**DATA PROVIDED:**

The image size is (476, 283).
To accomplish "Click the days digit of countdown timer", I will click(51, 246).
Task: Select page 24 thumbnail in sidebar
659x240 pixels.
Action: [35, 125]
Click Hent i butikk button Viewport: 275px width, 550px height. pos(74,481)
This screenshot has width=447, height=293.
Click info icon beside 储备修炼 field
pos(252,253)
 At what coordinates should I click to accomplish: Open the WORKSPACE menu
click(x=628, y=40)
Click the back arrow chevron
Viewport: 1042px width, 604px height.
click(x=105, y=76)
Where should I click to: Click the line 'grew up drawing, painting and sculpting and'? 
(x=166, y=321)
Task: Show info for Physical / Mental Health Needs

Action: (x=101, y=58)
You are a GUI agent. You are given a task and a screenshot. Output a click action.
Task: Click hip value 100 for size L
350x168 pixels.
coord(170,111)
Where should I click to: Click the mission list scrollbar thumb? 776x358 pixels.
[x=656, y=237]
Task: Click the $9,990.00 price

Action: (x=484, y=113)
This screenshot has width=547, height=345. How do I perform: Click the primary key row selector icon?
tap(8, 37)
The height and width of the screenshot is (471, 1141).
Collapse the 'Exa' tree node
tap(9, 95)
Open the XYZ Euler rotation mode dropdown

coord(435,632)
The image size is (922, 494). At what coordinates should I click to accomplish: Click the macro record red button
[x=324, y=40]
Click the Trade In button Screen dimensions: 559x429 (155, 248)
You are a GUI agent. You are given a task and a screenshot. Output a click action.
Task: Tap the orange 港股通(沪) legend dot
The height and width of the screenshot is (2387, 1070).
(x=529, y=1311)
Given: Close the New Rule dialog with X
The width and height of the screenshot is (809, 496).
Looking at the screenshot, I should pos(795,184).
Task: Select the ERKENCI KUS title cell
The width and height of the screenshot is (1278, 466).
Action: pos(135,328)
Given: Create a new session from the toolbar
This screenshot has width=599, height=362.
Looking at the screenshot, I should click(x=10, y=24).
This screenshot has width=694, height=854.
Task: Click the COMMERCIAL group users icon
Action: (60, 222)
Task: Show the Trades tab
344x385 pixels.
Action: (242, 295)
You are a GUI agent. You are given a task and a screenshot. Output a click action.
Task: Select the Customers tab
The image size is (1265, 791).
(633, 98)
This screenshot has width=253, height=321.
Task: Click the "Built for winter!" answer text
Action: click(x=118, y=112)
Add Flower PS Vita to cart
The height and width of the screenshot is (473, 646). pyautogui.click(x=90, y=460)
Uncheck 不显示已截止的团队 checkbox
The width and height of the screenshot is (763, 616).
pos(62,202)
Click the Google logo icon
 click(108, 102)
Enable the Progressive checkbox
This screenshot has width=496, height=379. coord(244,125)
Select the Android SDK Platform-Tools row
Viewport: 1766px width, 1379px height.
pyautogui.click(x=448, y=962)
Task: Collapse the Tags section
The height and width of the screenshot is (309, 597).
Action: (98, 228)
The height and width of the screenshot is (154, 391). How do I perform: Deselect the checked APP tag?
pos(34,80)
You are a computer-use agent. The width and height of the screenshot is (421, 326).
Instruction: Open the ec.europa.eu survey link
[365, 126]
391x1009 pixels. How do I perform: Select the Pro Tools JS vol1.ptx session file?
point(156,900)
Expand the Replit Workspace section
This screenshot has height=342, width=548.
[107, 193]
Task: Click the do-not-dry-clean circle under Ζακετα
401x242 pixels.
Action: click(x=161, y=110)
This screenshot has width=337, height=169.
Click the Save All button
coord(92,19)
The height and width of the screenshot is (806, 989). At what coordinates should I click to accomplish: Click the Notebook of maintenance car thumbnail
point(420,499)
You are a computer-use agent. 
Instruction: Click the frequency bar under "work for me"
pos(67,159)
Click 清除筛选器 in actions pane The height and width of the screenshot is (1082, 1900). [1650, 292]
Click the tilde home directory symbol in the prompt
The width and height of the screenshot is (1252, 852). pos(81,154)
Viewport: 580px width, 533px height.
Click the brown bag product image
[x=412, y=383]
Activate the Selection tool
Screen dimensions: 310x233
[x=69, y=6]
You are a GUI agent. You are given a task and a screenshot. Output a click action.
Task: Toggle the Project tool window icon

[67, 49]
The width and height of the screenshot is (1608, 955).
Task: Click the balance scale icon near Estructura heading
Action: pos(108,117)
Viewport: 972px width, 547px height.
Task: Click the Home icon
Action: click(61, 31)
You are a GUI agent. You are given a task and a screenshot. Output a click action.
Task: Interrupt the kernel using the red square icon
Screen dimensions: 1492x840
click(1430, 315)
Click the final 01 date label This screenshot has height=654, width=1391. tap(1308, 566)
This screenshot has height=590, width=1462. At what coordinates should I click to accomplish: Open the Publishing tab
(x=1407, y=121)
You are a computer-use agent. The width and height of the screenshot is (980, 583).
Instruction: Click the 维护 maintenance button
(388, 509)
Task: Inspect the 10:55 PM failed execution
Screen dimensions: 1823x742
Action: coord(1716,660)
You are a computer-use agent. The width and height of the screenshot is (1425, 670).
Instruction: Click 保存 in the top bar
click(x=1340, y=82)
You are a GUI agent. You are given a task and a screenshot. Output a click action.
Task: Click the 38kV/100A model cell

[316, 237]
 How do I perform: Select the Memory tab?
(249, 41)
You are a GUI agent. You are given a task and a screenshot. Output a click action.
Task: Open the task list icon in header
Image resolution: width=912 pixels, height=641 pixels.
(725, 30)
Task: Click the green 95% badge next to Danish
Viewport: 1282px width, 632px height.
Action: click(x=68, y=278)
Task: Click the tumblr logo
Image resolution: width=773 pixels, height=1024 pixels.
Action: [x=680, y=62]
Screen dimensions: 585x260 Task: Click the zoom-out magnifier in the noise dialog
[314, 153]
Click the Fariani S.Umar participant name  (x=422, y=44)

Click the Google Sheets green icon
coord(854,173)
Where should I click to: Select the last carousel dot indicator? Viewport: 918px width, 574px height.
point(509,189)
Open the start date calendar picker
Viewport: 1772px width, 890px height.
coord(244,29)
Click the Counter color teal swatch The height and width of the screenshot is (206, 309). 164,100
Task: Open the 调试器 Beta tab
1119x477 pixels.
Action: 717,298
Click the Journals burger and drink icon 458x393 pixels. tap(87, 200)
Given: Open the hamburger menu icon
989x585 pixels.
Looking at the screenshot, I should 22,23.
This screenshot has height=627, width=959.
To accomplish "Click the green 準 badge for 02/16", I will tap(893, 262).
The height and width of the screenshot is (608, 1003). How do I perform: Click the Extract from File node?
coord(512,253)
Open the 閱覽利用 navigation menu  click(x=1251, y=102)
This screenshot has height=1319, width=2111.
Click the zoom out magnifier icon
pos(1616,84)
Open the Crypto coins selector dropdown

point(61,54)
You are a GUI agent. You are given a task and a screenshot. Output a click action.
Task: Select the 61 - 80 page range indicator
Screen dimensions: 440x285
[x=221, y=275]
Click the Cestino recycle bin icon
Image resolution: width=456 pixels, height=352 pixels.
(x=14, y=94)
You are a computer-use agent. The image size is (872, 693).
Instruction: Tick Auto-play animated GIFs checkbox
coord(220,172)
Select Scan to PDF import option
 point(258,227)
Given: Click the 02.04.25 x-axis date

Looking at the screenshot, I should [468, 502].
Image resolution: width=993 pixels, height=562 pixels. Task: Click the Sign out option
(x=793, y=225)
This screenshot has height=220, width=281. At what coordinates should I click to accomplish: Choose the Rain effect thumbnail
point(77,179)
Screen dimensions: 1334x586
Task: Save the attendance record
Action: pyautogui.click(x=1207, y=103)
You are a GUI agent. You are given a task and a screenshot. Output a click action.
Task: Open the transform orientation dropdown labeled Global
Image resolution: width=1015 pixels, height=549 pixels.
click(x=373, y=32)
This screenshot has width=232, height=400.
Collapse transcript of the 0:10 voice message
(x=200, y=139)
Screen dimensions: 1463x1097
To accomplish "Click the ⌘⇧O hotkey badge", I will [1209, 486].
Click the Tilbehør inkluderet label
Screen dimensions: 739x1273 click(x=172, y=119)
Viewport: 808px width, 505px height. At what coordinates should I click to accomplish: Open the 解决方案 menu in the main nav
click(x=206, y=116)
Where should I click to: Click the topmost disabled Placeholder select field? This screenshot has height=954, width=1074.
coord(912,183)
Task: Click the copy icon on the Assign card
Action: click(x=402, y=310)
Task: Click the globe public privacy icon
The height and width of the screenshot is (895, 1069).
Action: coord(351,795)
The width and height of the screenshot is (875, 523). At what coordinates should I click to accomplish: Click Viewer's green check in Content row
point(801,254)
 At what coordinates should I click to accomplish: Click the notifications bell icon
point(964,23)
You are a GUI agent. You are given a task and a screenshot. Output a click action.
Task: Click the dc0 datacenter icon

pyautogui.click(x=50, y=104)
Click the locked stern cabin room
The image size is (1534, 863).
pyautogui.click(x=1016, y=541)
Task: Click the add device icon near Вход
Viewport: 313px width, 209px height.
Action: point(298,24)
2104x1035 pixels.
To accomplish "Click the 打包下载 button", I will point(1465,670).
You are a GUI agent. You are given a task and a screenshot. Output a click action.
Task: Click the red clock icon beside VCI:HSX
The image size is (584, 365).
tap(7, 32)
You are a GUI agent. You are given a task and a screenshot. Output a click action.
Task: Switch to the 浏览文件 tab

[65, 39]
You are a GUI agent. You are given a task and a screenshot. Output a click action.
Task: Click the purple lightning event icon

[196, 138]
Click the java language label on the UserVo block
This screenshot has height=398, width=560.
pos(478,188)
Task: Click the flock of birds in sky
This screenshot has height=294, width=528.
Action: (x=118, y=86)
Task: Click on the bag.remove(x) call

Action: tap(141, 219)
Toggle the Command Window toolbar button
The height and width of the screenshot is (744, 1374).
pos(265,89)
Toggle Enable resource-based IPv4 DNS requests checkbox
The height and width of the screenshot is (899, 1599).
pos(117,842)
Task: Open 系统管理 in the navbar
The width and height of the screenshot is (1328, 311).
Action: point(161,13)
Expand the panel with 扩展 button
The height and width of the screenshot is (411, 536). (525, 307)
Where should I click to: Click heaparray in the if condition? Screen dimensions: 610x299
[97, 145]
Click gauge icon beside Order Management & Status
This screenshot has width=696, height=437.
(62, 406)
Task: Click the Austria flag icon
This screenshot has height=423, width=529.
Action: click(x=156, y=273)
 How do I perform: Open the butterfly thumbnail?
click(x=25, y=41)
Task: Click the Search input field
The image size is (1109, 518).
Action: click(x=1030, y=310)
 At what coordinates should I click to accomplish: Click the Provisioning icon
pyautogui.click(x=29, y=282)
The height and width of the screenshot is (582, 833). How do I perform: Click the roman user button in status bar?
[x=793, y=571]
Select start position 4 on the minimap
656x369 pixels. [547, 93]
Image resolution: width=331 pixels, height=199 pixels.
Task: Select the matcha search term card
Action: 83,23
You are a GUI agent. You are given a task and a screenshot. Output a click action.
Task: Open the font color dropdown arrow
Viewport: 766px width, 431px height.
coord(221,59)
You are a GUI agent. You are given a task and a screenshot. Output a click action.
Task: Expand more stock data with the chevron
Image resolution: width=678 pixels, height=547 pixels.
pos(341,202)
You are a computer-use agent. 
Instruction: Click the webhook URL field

**WHAT THE TASK ASKS:** Reproduce word for word the stretch of items above, from the line containing "Where should I click to: Click the topmost" through the line containing "pyautogui.click(x=50, y=104)".

**PROBLEM SOLUTION:**
Where should I click to: Click the topmost disabled Placeholder select field? This screenshot has height=954, width=1074.
coord(912,183)
Task: Click the copy icon on the Assign card
Action: click(x=402, y=310)
Task: Click the globe public privacy icon
The height and width of the screenshot is (895, 1069).
Action: coord(351,795)
The width and height of the screenshot is (875, 523). At what coordinates should I click to accomplish: Click Viewer's green check in Content row
point(801,254)
 At what coordinates should I click to accomplish: Click the notifications bell icon
point(964,23)
You are a GUI agent. You are given a task and a screenshot. Output a click action.
Task: Click the dc0 datacenter icon

pyautogui.click(x=50, y=104)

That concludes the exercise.